Entries shown:
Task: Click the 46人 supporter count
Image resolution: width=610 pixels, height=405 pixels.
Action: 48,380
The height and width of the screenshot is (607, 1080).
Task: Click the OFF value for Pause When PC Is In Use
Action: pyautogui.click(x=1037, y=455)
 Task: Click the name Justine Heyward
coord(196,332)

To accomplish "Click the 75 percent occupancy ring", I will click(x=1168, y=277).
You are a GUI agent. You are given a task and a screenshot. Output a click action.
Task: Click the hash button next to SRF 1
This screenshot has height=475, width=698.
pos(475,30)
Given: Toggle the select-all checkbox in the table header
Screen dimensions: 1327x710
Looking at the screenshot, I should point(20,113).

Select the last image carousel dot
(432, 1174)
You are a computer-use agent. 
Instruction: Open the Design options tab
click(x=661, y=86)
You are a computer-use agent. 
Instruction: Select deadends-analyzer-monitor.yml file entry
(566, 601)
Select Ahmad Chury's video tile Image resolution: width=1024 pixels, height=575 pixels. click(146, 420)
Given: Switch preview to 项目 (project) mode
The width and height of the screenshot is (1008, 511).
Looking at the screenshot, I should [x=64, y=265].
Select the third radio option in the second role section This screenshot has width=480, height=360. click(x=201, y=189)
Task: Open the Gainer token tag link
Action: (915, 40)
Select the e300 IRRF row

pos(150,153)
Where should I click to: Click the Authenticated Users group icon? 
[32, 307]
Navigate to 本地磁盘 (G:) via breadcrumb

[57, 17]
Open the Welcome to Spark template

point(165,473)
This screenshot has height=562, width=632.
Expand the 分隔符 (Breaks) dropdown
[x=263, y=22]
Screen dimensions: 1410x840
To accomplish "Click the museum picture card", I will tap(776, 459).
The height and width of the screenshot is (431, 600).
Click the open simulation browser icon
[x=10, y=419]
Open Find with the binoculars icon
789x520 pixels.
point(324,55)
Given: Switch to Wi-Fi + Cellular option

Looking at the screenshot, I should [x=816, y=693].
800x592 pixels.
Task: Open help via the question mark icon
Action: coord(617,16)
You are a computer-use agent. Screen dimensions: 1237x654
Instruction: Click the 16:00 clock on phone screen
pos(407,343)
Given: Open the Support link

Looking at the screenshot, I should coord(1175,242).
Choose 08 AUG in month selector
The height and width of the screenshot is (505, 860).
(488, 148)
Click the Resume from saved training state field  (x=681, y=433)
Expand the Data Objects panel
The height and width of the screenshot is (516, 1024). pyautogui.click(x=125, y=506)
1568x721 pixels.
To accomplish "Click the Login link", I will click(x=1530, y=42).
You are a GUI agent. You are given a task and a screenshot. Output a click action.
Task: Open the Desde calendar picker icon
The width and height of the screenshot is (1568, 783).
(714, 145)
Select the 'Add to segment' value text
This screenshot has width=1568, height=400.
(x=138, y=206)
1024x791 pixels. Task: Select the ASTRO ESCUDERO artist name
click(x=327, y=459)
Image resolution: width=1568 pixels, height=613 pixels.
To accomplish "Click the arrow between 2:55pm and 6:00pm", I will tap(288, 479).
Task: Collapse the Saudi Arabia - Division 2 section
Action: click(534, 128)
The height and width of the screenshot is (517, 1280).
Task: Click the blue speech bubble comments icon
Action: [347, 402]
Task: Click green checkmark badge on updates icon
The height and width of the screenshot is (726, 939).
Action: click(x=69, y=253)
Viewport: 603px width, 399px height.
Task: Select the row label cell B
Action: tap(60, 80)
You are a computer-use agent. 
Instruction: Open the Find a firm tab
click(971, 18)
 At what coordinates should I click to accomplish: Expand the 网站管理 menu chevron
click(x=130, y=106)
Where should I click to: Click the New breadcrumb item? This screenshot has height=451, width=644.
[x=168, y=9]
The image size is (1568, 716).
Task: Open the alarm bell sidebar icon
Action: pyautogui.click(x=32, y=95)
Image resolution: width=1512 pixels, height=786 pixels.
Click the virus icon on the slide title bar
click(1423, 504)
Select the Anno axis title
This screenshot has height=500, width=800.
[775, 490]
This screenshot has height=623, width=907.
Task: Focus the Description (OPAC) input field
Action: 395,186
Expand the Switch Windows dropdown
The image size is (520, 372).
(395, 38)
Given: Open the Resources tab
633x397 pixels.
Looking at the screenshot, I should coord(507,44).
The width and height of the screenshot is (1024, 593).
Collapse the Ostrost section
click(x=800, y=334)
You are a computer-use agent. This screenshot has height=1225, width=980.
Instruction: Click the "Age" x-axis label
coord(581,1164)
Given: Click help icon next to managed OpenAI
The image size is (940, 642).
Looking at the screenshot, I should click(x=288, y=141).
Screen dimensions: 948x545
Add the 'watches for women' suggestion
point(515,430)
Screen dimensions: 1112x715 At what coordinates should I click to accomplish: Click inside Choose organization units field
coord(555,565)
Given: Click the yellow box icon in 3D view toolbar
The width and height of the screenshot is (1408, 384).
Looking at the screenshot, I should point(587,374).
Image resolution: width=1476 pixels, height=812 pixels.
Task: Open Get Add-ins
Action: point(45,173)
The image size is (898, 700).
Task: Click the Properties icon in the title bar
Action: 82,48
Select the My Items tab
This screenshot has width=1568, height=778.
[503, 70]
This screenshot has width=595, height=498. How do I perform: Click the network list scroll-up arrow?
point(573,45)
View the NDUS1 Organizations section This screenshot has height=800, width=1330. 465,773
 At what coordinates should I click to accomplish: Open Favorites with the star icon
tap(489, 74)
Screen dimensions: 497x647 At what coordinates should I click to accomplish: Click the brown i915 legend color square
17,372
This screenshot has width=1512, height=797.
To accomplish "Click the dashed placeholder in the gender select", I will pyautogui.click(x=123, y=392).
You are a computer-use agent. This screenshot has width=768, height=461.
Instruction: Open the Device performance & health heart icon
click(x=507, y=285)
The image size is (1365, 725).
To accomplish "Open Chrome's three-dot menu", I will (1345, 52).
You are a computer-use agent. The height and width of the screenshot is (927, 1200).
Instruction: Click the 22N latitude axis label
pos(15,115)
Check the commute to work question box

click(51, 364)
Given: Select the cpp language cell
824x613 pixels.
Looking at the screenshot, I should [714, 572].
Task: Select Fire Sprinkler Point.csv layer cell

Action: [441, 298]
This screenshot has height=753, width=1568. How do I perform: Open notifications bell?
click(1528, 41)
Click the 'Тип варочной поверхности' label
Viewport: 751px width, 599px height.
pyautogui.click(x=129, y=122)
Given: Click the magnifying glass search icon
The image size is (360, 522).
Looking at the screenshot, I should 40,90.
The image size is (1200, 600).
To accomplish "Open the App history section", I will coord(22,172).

The task:
Repeat back the material above verbatim, including every line.

Exercise response:
Task: Click the 46人 supporter count
Image resolution: width=610 pixels, height=405 pixels.
Action: 48,380
The height and width of the screenshot is (607, 1080).
Task: Click the OFF value for Pause When PC Is In Use
Action: pyautogui.click(x=1037, y=455)
 Task: Click the name Justine Heyward
coord(196,332)

To accomplish "Click the 75 percent occupancy ring", I will click(x=1168, y=277).
You are a GUI agent. You are given a task and a screenshot. Output a click action.
Task: Click the hash button next to SRF 1
This screenshot has height=475, width=698.
pos(475,30)
Given: Toggle the select-all checkbox in the table header
Screen dimensions: 1327x710
Looking at the screenshot, I should point(20,113).

Select the last image carousel dot
(432, 1174)
You are a computer-use agent. 
Instruction: Open the Design options tab
click(x=661, y=86)
You are a computer-use agent. 
Instruction: Select deadends-analyzer-monitor.yml file entry
(566, 601)
Select Ahmad Chury's video tile Image resolution: width=1024 pixels, height=575 pixels. click(146, 420)
Given: Switch preview to 项目 (project) mode
The width and height of the screenshot is (1008, 511).
Looking at the screenshot, I should [x=64, y=265].
Select the third radio option in the second role section This screenshot has width=480, height=360. click(x=201, y=189)
Task: Open the Gainer token tag link
Action: (915, 40)
Select the e300 IRRF row

pos(150,153)
Where should I click to: Click the Authenticated Users group icon? 
[32, 307]
Navigate to 本地磁盘 (G:) via breadcrumb

[57, 17]
Open the Welcome to Spark template

point(165,473)
This screenshot has height=562, width=632.
Expand the 分隔符 (Breaks) dropdown
[x=263, y=22]
Screen dimensions: 1410x840
To accomplish "Click the museum picture card", I will tap(776, 459).
The height and width of the screenshot is (431, 600).
Click the open simulation browser icon
[x=10, y=419]
Open Find with the binoculars icon
789x520 pixels.
point(324,55)
Given: Switch to Wi-Fi + Cellular option

Looking at the screenshot, I should [x=816, y=693].
800x592 pixels.
Task: Open help via the question mark icon
Action: coord(617,16)
You are a computer-use agent. Screen dimensions: 1237x654
Instruction: Click the 16:00 clock on phone screen
pos(407,343)
Given: Open the Support link

Looking at the screenshot, I should coord(1175,242).
Choose 08 AUG in month selector
The height and width of the screenshot is (505, 860).
(488, 148)
Click the Resume from saved training state field  (x=681, y=433)
Expand the Data Objects panel
The height and width of the screenshot is (516, 1024). pyautogui.click(x=125, y=506)
1568x721 pixels.
To accomplish "Click the Login link", I will click(x=1530, y=42).
You are a GUI agent. You are given a task and a screenshot. Output a click action.
Task: Open the Desde calendar picker icon
The width and height of the screenshot is (1568, 783).
(714, 145)
Select the 'Add to segment' value text
This screenshot has width=1568, height=400.
(x=138, y=206)
1024x791 pixels. Task: Select the ASTRO ESCUDERO artist name
click(x=327, y=459)
Image resolution: width=1568 pixels, height=613 pixels.
To accomplish "Click the arrow between 2:55pm and 6:00pm", I will tap(288, 479).
Task: Collapse the Saudi Arabia - Division 2 section
Action: click(534, 128)
The height and width of the screenshot is (517, 1280).
Task: Click the blue speech bubble comments icon
Action: [347, 402]
Task: Click green checkmark badge on updates icon
The height and width of the screenshot is (726, 939).
Action: click(x=69, y=253)
Viewport: 603px width, 399px height.
Task: Select the row label cell B
Action: tap(60, 80)
You are a computer-use agent. 
Instruction: Open the Find a firm tab
click(971, 18)
 At what coordinates should I click to accomplish: Expand the 网站管理 menu chevron
click(x=130, y=106)
Where should I click to: Click the New breadcrumb item? This screenshot has height=451, width=644.
[x=168, y=9]
The image size is (1568, 716).
Task: Open the alarm bell sidebar icon
Action: pyautogui.click(x=32, y=95)
Image resolution: width=1512 pixels, height=786 pixels.
Click the virus icon on the slide title bar
click(1423, 504)
Select the Anno axis title
This screenshot has height=500, width=800.
[775, 490]
This screenshot has height=623, width=907.
Task: Focus the Description (OPAC) input field
Action: 395,186
Expand the Switch Windows dropdown
The image size is (520, 372).
(395, 38)
Given: Open the Resources tab
633x397 pixels.
Looking at the screenshot, I should coord(507,44).
The width and height of the screenshot is (1024, 593).
Collapse the Ostrost section
click(x=800, y=334)
You are a computer-use agent. This screenshot has height=1225, width=980.
Instruction: Click the "Age" x-axis label
coord(581,1164)
Given: Click help icon next to managed OpenAI
The image size is (940, 642).
Looking at the screenshot, I should click(x=288, y=141).
Screen dimensions: 948x545
Add the 'watches for women' suggestion
point(515,430)
Screen dimensions: 1112x715 At what coordinates should I click to accomplish: Click inside Choose organization units field
coord(555,565)
Given: Click the yellow box icon in 3D view toolbar
The width and height of the screenshot is (1408, 384).
Looking at the screenshot, I should point(587,374).
Image resolution: width=1476 pixels, height=812 pixels.
Task: Open Get Add-ins
Action: point(45,173)
The image size is (898, 700).
Task: Click the Properties icon in the title bar
Action: 82,48
Select the My Items tab
This screenshot has width=1568, height=778.
[503, 70]
This screenshot has width=595, height=498. How do I perform: Click the network list scroll-up arrow?
point(573,45)
View the NDUS1 Organizations section This screenshot has height=800, width=1330. 465,773
 At what coordinates should I click to accomplish: Open Favorites with the star icon
tap(489, 74)
Screen dimensions: 497x647 At what coordinates should I click to accomplish: Click the brown i915 legend color square
17,372
This screenshot has width=1512, height=797.
To accomplish "Click the dashed placeholder in the gender select", I will pyautogui.click(x=123, y=392).
You are a computer-use agent. This screenshot has width=768, height=461.
Instruction: Open the Device performance & health heart icon
click(x=507, y=285)
The image size is (1365, 725).
To accomplish "Open Chrome's three-dot menu", I will (1345, 52).
You are a computer-use agent. The height and width of the screenshot is (927, 1200).
Instruction: Click the 22N latitude axis label
pos(15,115)
Check the commute to work question box

click(51, 364)
Given: Select the cpp language cell
824x613 pixels.
Looking at the screenshot, I should [714, 572].
Task: Select Fire Sprinkler Point.csv layer cell

Action: [441, 298]
This screenshot has height=753, width=1568. How do I perform: Open notifications bell?
click(1528, 41)
Click the 'Тип варочной поверхности' label
Viewport: 751px width, 599px height.
pyautogui.click(x=129, y=122)
Given: Click the magnifying glass search icon
The image size is (360, 522).
Looking at the screenshot, I should 40,90.
The image size is (1200, 600).
To accomplish "Open the App history section", I will coord(22,172).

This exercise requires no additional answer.